Tens of thousands of Texans celebrated the opening of dove season across northern and central portions of the state this past week, and coastal fishermen couldn't have been happier for those diehard wingshooters. The onset of hunting season also marks the end of overcrowded hotspots just as fishing begins to improve behind summer.
Traditionally, early September usually also has been ushered onto the coast by waves of severe thunderstorms, but they atmosphere remained quite calm — and crazy hot — this past week. That let fishermen do as they pleased, for the most part, and most did quite well.

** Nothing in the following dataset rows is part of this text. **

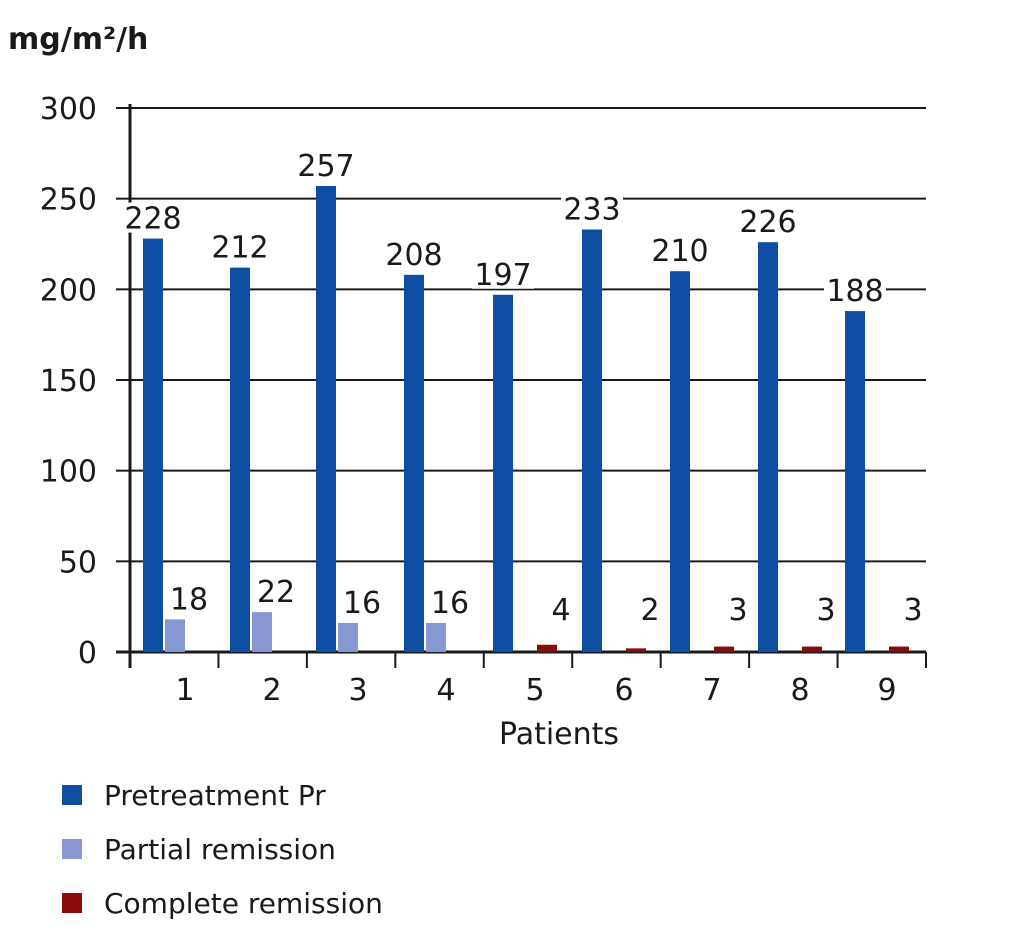 The width and height of the screenshot is (1011, 947). I want to click on data-label: 197, so click(502, 276).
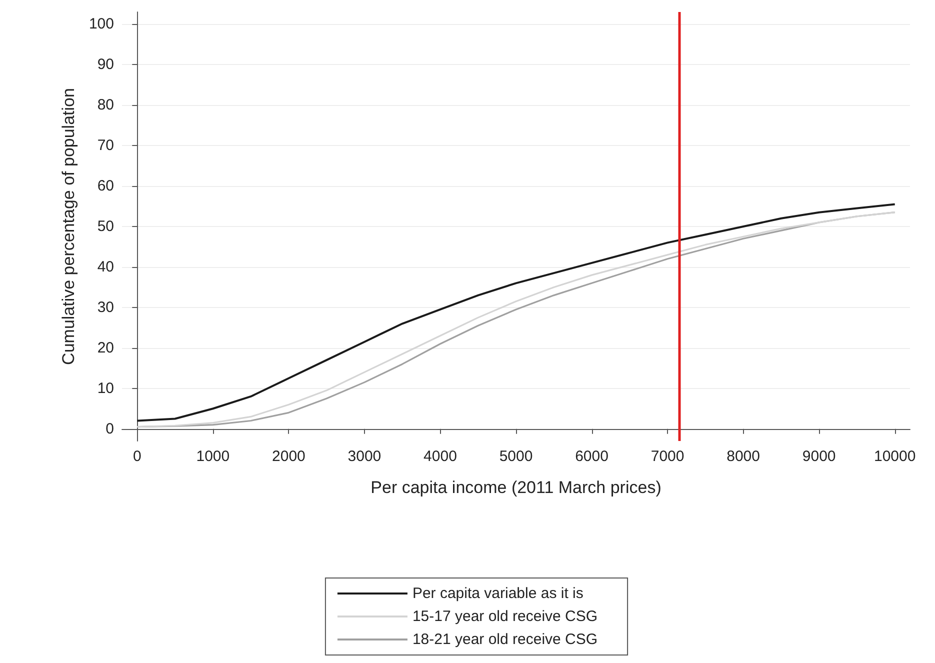  I want to click on x-tick-label: 2000, so click(289, 456).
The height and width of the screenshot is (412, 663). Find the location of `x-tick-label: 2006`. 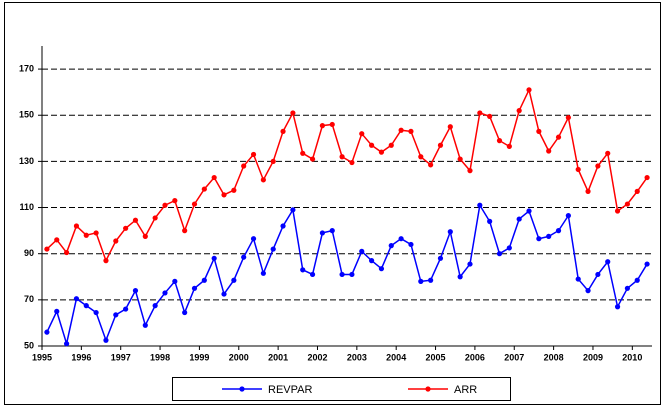

x-tick-label: 2006 is located at coordinates (475, 357).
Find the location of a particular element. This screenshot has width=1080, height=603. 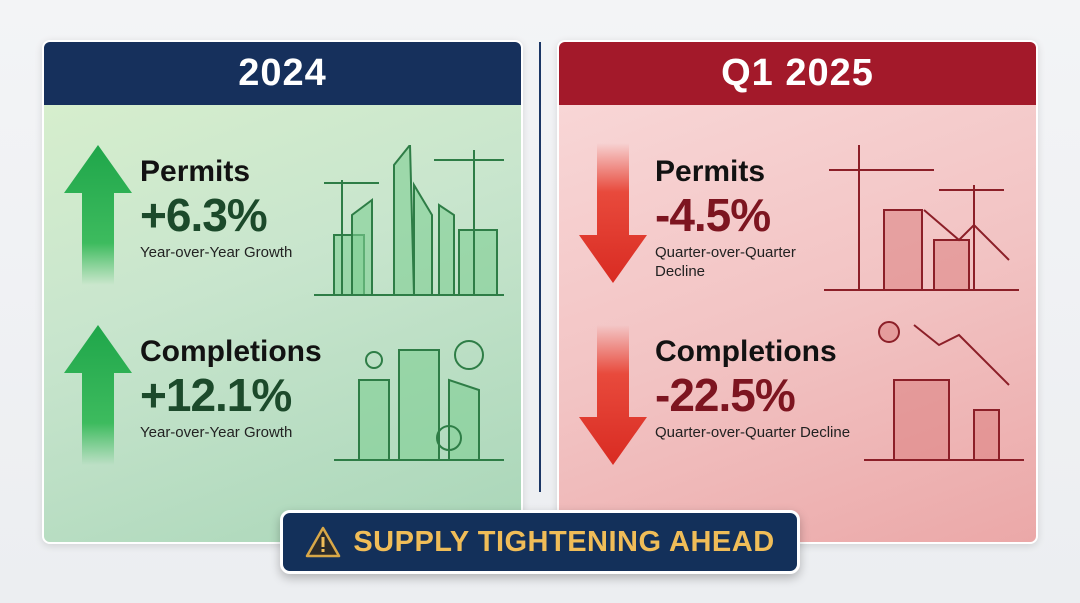

construction-decline-icon is located at coordinates (922, 218).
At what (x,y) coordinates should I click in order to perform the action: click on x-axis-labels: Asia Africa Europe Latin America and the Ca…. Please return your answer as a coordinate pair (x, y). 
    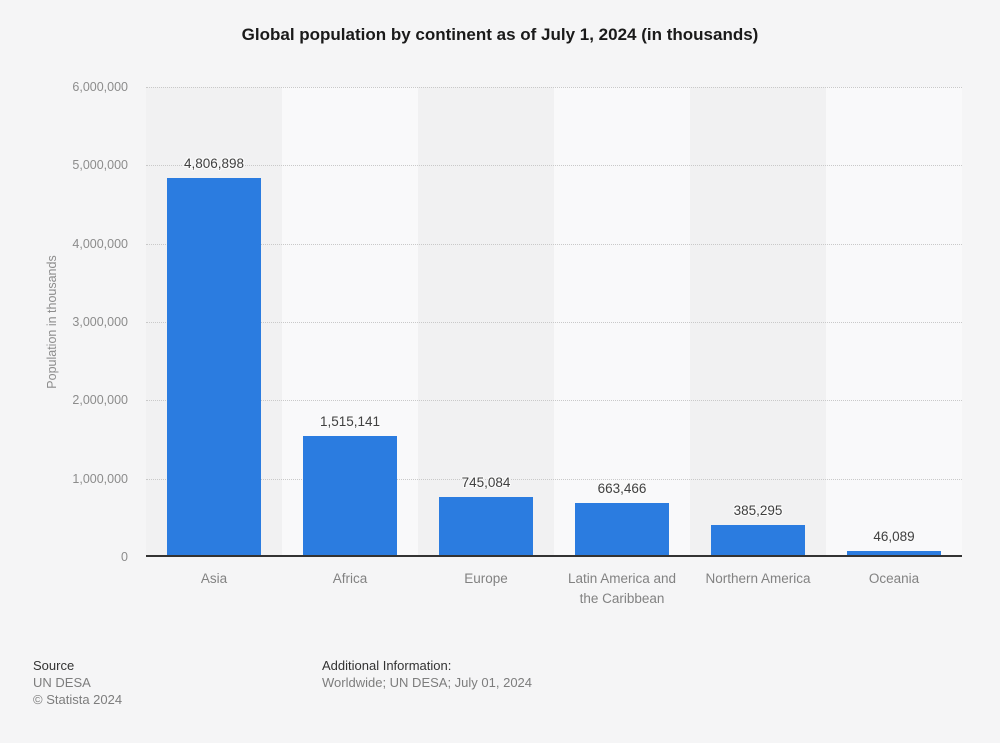
    Looking at the image, I should click on (554, 586).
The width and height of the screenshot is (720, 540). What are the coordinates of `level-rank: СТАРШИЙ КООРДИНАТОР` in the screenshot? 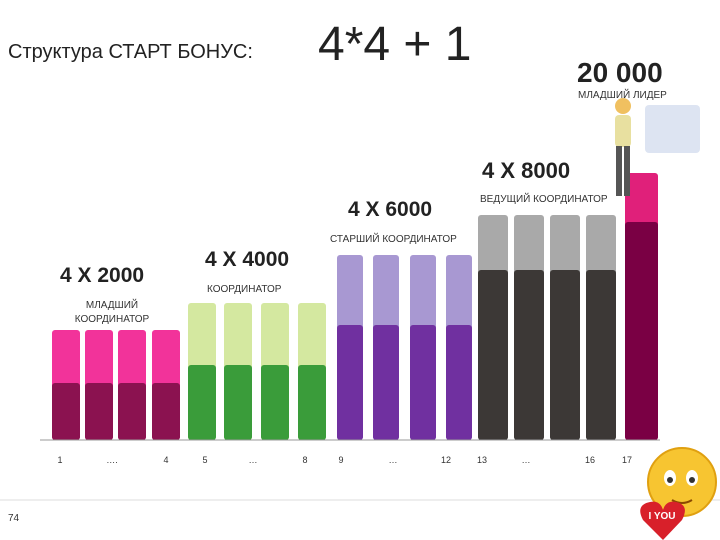 It's located at (394, 238).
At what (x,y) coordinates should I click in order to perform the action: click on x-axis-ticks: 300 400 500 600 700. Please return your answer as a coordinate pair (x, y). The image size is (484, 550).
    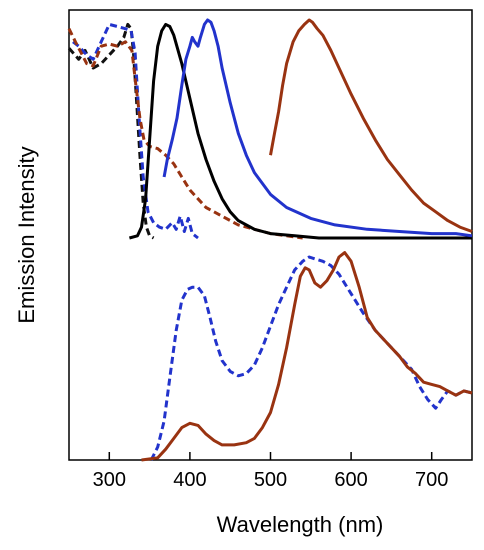
    Looking at the image, I should click on (270, 472).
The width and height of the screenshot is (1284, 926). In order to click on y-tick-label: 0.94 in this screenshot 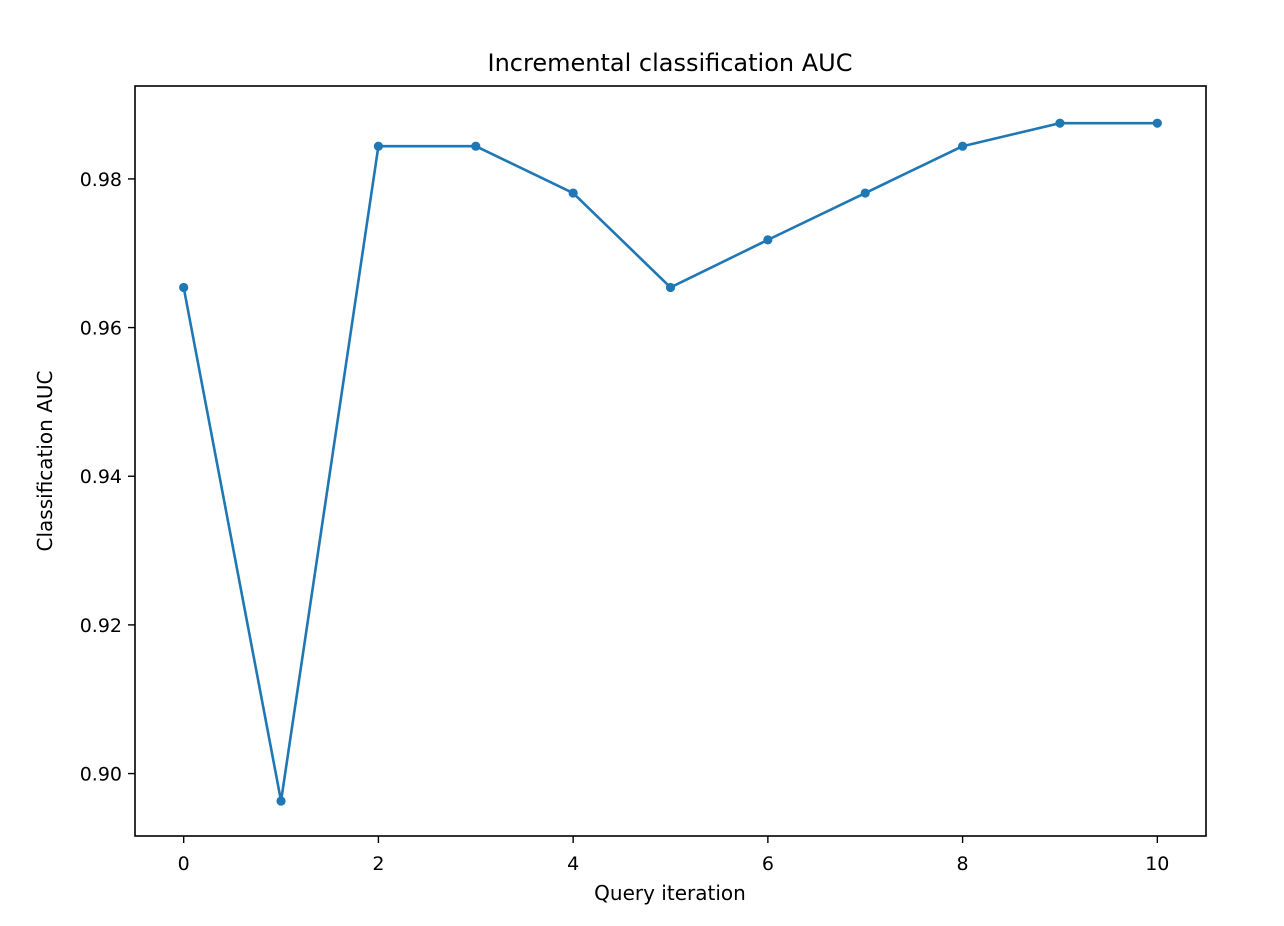, I will do `click(101, 477)`.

Bay fishermen along the upper and middle coast continue to enjoy one of the best summers in memory. Excellent speckled trout and redfish numbers prior to hurricane Ike, which hit Crystal Beach right in the mouth a year ago, got a free pass then. Instead of fishing, most passed all of fall and much of winter sweeping and mopping and hauling and cleaning and generally trying to recover from Texas' worst storm in a century.
While we toiled, those fish got bigger, and they didn't get caught. A year later, we're catching plenty.
Under this past week's good weather and tide conditions — never mind the bright moon; you can't have everything - trout and reds were cooperative from the far reaches of upper coast bays down the channel edges, along the jetties and right into the surf.
A good friend at the radio station from which my shows are broadcast (790thesportsanimal.com) owns a vacation home that is several miles upriver from open bay. Over the Labor Day weekend, she said, trout were thick beneath the lights along the dock leading to their boathouse. Most of the specks they caught were smallish and fell to lead-head jigs bombed into brightly lit water. I recommended something lighter and slower, such as DOA shrimp or a small, unweighted twitch bait pitched just to the edge of the illumination.
In the surf, MirrOlure's Mirrodine suspending plug accounted for trout to 26-plus inches along a stretch of beach near Matagorda. Numbers weren't impressive, my source said, but the bites he got all were from exceptional fish.
The following day, he waded into the surf off Galveston Island. With the same lure fished the same way, he caught nothing but undersized trout and more ladyfish than he cared to count.
Slowly, as water begins to cool, surf fishing for trout will slow. The change will be noticed first along the upper coast, and it will follow the temperature change right down to Port Isabel and into Mexico.
In place of the trout will come schools of bull reds to 30 and 40 pounds, all intent on completing their annual spawn and bent on eating anything that gets between them and wherever they're headed. Beachfront conditions this month and next that are poorest for trout fishing will be best for big reds, which leaves few bad options between now and Thanksgiving.
The surf is just one of many choices available to inshore anglers now, however, and the rest are firing on all their spotted cylinders.
Throw live bait if you must through the coming weeks, but do so knowing that we are at the doorstep of the year's best eight consecutive weeks for fishing with artificial lures. Live bait fans who are at all interested in slinging plastic may not see a better setting or semester in which to take that class.